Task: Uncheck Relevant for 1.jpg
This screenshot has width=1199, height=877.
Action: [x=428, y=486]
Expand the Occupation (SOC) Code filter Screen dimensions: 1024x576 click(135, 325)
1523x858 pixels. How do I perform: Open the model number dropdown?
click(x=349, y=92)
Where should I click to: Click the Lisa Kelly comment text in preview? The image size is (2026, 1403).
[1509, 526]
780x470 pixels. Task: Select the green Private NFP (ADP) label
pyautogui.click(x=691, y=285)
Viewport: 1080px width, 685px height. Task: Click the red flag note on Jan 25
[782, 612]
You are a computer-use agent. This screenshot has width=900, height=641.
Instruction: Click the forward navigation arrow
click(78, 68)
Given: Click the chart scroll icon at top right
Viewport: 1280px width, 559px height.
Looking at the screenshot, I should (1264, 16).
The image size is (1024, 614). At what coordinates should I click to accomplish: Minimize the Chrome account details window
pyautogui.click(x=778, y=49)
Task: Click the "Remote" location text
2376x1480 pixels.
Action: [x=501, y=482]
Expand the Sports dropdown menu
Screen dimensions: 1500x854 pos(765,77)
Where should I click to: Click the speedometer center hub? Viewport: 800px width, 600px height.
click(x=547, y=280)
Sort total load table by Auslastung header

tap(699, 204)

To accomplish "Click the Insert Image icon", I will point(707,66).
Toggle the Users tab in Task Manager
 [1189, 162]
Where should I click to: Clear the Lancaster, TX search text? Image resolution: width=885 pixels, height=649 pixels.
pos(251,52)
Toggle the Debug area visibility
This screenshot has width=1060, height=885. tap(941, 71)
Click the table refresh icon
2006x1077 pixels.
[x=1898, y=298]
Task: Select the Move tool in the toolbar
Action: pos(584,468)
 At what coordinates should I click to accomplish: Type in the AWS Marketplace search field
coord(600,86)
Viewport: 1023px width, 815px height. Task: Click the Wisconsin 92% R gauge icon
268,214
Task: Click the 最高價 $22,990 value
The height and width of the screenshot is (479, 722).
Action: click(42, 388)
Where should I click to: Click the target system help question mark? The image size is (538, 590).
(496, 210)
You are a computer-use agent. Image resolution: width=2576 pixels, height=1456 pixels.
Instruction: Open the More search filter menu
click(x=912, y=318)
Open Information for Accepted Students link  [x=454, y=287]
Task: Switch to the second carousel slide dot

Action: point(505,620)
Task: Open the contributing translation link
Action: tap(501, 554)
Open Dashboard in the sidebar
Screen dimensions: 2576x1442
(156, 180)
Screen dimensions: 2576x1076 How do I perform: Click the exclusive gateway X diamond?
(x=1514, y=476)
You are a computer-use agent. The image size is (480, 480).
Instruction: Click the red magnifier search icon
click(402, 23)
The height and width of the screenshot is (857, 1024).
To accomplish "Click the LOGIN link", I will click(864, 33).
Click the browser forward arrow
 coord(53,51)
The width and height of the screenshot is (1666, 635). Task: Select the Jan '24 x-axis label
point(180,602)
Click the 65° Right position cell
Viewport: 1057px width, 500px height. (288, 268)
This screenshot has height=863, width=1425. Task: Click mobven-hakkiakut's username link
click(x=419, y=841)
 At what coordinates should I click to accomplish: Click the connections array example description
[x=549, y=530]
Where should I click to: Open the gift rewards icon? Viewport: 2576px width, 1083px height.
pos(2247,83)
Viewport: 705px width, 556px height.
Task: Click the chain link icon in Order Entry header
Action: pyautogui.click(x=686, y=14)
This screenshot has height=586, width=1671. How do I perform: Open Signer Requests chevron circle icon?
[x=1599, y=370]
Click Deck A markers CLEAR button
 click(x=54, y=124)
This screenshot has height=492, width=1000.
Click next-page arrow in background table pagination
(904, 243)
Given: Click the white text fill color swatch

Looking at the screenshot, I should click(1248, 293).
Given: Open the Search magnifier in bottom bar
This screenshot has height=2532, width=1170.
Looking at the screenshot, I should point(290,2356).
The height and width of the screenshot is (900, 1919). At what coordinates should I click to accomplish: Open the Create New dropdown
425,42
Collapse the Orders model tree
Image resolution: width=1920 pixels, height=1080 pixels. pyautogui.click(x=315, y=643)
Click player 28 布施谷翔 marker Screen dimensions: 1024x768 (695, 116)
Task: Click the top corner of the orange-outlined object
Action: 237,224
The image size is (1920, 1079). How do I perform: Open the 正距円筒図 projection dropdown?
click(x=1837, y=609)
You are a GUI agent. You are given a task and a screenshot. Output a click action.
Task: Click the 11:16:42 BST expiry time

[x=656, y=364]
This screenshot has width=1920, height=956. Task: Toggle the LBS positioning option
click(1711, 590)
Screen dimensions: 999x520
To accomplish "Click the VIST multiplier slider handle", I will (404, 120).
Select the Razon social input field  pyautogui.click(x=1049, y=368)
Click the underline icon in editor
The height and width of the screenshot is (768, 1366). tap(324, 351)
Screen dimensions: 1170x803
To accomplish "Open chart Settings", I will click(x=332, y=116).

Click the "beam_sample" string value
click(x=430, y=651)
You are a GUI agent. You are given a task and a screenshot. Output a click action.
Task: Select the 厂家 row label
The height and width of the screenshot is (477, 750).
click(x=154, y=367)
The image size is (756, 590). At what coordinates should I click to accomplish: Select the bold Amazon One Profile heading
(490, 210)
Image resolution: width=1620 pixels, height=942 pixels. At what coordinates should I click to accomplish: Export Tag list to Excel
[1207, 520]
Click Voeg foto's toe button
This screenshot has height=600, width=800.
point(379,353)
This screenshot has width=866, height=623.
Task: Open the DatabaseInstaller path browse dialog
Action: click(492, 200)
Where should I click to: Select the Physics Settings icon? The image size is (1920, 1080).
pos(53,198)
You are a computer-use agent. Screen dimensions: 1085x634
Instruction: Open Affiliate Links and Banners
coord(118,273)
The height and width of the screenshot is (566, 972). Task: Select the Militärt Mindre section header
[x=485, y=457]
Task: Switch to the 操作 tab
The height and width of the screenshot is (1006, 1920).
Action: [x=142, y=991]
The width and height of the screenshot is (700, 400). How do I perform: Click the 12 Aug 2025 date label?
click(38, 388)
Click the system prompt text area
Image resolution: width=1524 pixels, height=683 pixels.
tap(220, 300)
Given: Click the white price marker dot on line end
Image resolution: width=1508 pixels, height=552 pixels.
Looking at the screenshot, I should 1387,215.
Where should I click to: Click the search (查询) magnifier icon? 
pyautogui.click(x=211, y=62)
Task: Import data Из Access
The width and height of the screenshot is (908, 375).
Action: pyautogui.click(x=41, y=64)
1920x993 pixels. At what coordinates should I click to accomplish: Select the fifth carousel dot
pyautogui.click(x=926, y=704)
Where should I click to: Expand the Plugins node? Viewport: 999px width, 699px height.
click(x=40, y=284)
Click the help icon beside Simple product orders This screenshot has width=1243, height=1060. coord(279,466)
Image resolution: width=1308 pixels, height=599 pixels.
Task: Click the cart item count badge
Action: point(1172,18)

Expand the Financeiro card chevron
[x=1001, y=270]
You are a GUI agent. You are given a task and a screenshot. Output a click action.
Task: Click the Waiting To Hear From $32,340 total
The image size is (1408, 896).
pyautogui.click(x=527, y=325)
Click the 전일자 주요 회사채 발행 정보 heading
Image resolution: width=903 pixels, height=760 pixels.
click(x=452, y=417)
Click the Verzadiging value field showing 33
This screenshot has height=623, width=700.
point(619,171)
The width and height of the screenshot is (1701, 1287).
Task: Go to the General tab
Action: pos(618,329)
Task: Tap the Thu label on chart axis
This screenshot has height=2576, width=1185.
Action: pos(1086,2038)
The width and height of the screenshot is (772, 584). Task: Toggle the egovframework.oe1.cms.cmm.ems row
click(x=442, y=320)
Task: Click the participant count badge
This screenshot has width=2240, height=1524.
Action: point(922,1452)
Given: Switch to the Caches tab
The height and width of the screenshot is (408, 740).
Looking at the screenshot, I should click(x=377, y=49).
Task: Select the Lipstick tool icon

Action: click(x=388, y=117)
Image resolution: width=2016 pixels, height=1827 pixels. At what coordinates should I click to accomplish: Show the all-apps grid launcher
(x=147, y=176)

*****

=== Work to be completed ===
Rewrite the lines of the material starting at the line containing "The width and height of the screenshot is (1666, 635)." and ending at the line containing "[x=1599, y=370]" as a JSON list of strings, one string per line, omitting blank lines.

=== Complete answer ===
[
  "The width and height of the screenshot is (1666, 635). Task: Select the Jan '24 x-axis label",
  "point(180,602)",
  "Click the 65° Right position cell",
  "Viewport: 1057px width, 500px height. (288, 268)",
  "This screenshot has height=863, width=1425. Task: Click mobven-hakkiakut's username link",
  "click(x=419, y=841)",
  " At what coordinates should I click to accomplish: Click the connections array example description",
  "[x=549, y=530]",
  "Where should I click to: Open the gift rewards icon? Viewport: 2576px width, 1083px height.",
  "pos(2247,83)",
  "Viewport: 705px width, 556px height.",
  "Task: Click the chain link icon in Order Entry header",
  "Action: pyautogui.click(x=686, y=14)",
  "This screenshot has height=586, width=1671. How do I perform: Open Signer Requests chevron circle icon?",
  "[x=1599, y=370]"
]